▸ ASSIGNMENT: In the listing beneath this line, copy exactly the lines starting with the one containing "Given: Open the 選項(O) menu in menu bar" and going on through the one containing "The width and height of the screenshot is (905, 681).".

▸ DATASET RECORDS:
"""

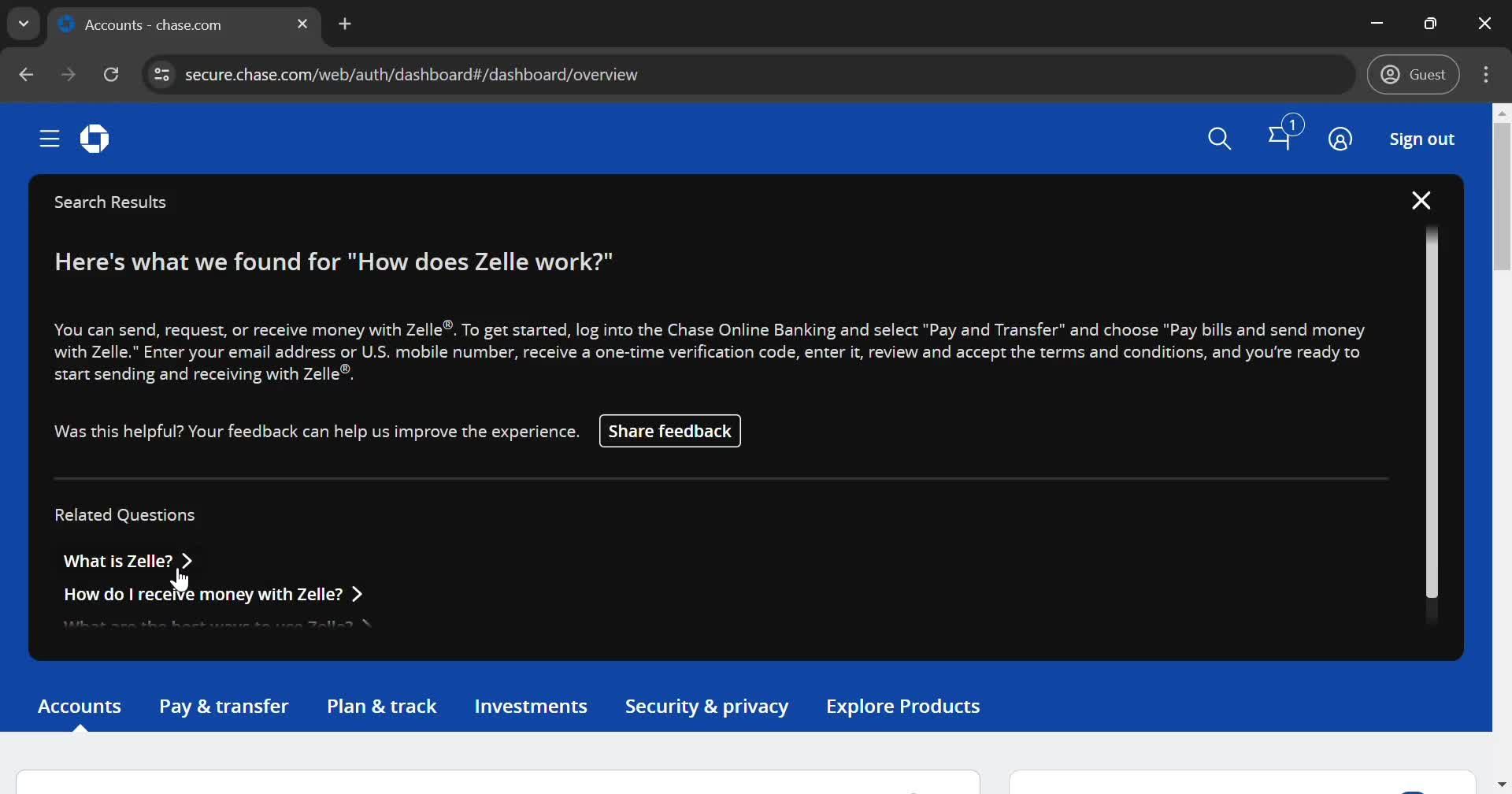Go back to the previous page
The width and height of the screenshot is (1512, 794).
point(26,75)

"""
"""

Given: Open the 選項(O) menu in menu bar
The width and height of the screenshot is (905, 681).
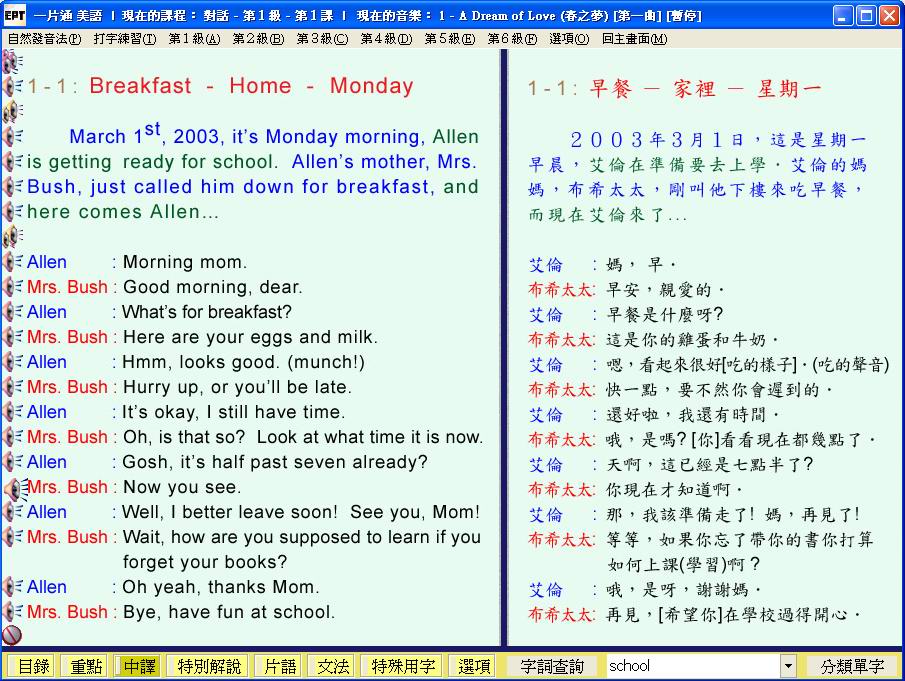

"""

▸ EXERCISE RESULT:
Given: Open the 選項(O) menu in menu bar
The width and height of the screenshot is (905, 681).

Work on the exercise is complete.